• PROBLEM TO SOLVE:
At the line containing "This screenshot has height=441, width=503.", begin an exact copy of the lines below and continue through the final one, with no pictures.

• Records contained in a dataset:
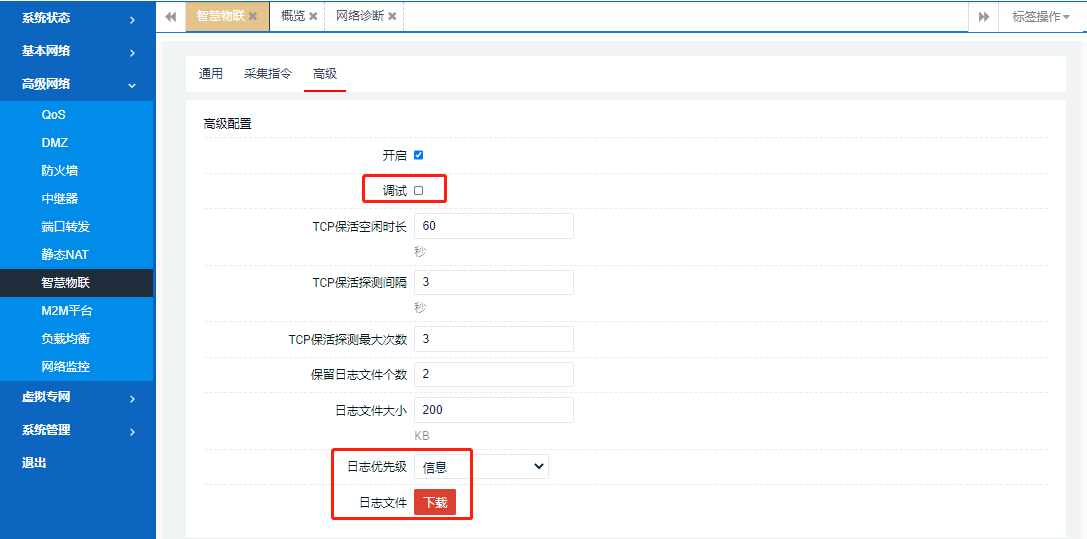This screenshot has height=539, width=1087.
Task: Close the 网络诊断 tab
Action: tap(392, 16)
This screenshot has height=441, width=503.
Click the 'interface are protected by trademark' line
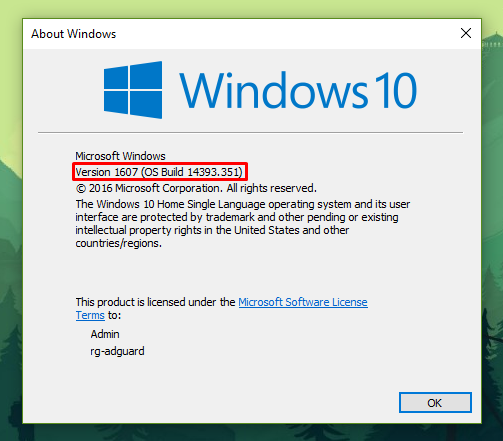click(237, 217)
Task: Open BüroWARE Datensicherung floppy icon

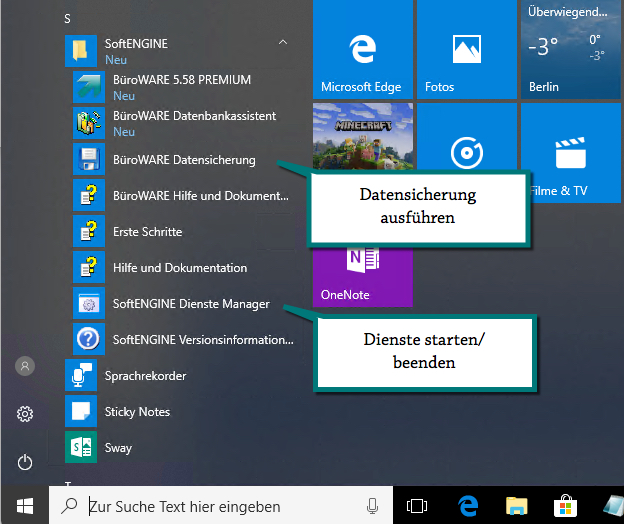Action: pyautogui.click(x=89, y=160)
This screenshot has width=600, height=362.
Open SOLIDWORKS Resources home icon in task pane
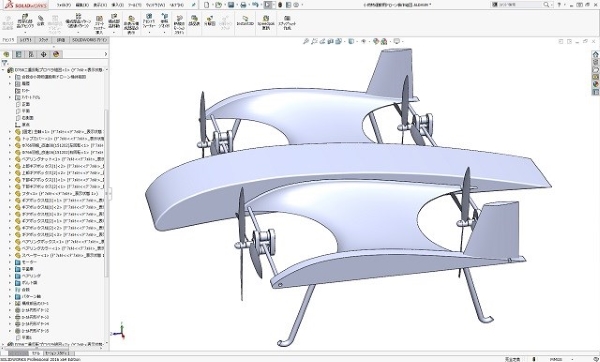(x=595, y=54)
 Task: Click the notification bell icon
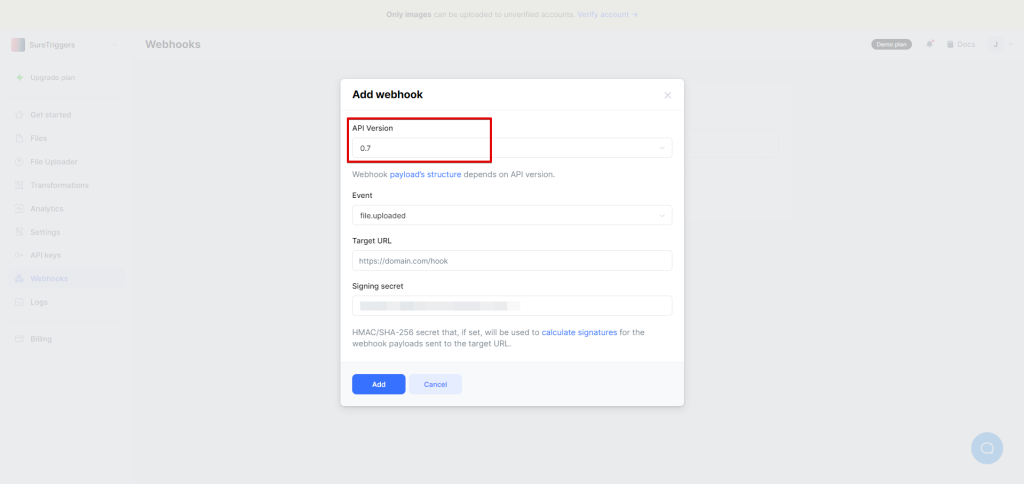click(x=930, y=44)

• ANSWER SPACE:
This screenshot has height=441, width=503.
Click the 'interface are protected by trademark' line
click(237, 217)
Task: Open BüroWARE Datensicherung floppy icon

Action: pyautogui.click(x=89, y=160)
This screenshot has width=600, height=362.
Open SOLIDWORKS Resources home icon in task pane
(x=595, y=54)
 Task: Click the notification bell icon
click(x=930, y=44)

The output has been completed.